One Step Closer to the Basic Health Program

By Sonya Schwartz, Georgetown University Center for Children and Families

While many of us have our focus on health coverage that begins on January 1, 2014, I am also keeping my eye on a new option for states to provide more affordable coverage to low-income parents and other adults that starts on January 1, 2015.

Right before Thanksgiving, we filed comments on the Basic Health Program (BHP) proposed rule. For states that choose to do it, BHP provides an opportunity to provide more affordable coverage to low-income parents and other adults between 138 and 200 percent of the federal poverty level than they currently have in the marketplace. Keep in mind that BHP is unlikely to provide coverage for children in the short term. Medicaid and CHIP currently provide coverage for kids up to 200 percent of the federal poverty level in nearly every state.  The five states that do not currently provide kids coverage up to 200 percent of the federal poverty level—Alaska, Arizona, Idaho, North Dakota, and Oklahoma—have not yet indicated interest in creating a BHP.

States can design BHP to provide coverage with lower premiums, less cost-sharing, and more appropriate benefits for low-income parents and other adults than currently exists on the marketplace, and we know that better coverage for parents is good for kids.

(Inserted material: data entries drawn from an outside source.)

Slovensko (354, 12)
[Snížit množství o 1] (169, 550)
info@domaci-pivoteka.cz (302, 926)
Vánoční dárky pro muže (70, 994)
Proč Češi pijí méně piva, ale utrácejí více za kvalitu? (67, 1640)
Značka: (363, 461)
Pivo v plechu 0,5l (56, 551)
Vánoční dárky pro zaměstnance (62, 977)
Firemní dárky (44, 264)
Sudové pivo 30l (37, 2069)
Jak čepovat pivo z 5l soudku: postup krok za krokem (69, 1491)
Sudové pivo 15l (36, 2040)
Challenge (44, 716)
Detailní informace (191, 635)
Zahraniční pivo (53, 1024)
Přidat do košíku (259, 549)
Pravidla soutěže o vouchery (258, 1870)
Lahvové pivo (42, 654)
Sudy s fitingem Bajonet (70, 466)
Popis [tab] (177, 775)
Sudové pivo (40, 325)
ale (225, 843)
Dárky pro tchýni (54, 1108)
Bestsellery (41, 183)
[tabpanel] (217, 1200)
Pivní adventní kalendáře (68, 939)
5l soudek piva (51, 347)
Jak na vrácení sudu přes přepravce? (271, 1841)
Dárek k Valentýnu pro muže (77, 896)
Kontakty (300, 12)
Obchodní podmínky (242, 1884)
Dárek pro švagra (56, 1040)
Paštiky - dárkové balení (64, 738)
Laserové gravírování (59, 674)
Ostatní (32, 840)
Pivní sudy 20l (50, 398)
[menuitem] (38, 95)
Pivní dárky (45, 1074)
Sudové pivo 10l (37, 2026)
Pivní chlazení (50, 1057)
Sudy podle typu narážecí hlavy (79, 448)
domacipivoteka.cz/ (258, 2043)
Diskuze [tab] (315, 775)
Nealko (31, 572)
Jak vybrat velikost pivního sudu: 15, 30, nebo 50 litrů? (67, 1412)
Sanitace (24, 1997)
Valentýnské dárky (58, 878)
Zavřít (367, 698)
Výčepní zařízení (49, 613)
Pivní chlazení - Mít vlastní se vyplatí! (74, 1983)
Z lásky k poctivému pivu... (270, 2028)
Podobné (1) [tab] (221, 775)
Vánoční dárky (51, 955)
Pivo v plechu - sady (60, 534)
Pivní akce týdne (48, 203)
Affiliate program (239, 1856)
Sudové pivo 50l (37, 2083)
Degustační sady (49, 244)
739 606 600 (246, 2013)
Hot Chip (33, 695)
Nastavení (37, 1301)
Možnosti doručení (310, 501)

Our comments offered support for many policies outlined in the proposed rule—such as prohibiting enrollment limits or waiting periods in BHP, and allowing open enrollment in BHP—and offered recommendations to improve BHP in a number of remaining areas.  Some highlights include recommending that HHS:

  • Support state efforts to reduce premiums and out of pocket costs for low-income families. The federal government would provide states 95 percent of the funding the state would have received if the individual had qualified for a QHP in the marketplace.  The expectation is that states can efficiently manage these funds by negotiating standard plan premium rates that save at least 5 percent of the cost of commercial market plans. Under the proposed rule, cost-sharing in the BHP cannot be higher than it would have been in the marketplace, and states have to provide cost-sharing subsidies to the enrollees at least equivalent to what they would receive in a silver plan in the marketplace. In other words, states have to provide 100 percent of the cost-sharing reduction to enrollees, and states have no discretion (nor should they) to bargain down this amount.  However, the proposed rule limits the federal government to paying 95 percent of the cost-sharing subsidies.  Our comments suggest that the plain meaning of the statutory language indicates that Congress intended to offer states 100 percent financing for the cost-sharing reductions.
  • Allow states to cover parents otherwise stuck in the family glitch.  Now known as “the family glitch,” a drafting error in the Affordable Care Act leaves many children and spouses, who could have received premiums for coverage in the marketplace, without an affordable coverage option.  The proposed rule required this group of low-income adults to be eligible for BHP but did not allow federal funds to finance their coverage.  We suggested that HHS revise the rules to explicitly give states the option—but not require states—to cover this group, since the payment methodology does not adequately compensate states for this coverage.  We also suggested that HHS allow states to use BHP trust fund carry over money to pay for coverage of this group.
  • Create opportunities for states to mitigate churn. The proposed rules require BHP enrollees to report changes in circumstances, at least to the extent they would have to report such changes if they had been enrolled in the marketplace, and requires the state to re-determine eligibility at that time.  The income of low-income workers served by BHP is uniquely variable because they are likely to receive an hourly wage rather than a salary.  Twelve-month eligibility would help ensure levels of coverage stability common among higher income groups and reduce the administrative burden for the state.
  • Include a meaningful opportunity for public input as states design and significantly change their Basic Health Program. The proposed rule requires a state to provide an opportunity for public comment on its BHP blueprint before submitting it to HHS, but offers no specific time period or process for accepting such input.  Our comments suggest that the BHP blueprint follow the simple but effective steps that are now a routine part of the application requirements for Medicaid 1115 waivers and extensions of existing Medicaid 1115 waivers.  We also suggest that CMS define the type of “significant change” that requires public input to include changes that affect: premiums or out of pocket costs, the benefit package, choice of plans or providers, the appeals enrollment, or renewal process, and the contracting process.

We do not yet know the detail of the formula HHS will use to make BHP payments to states, HHS has not yet published specific payment methodology.  The proposed rule notes that in future years HHS will publish a proposed methodology in October and a final methodology in February.

Stay tuned for a future blog post on how the final rule looks when it’s out.  In a recent call with stakeholders, HHS said that they hope to publish the final BHP rule along with final payment methodology by March of 2014.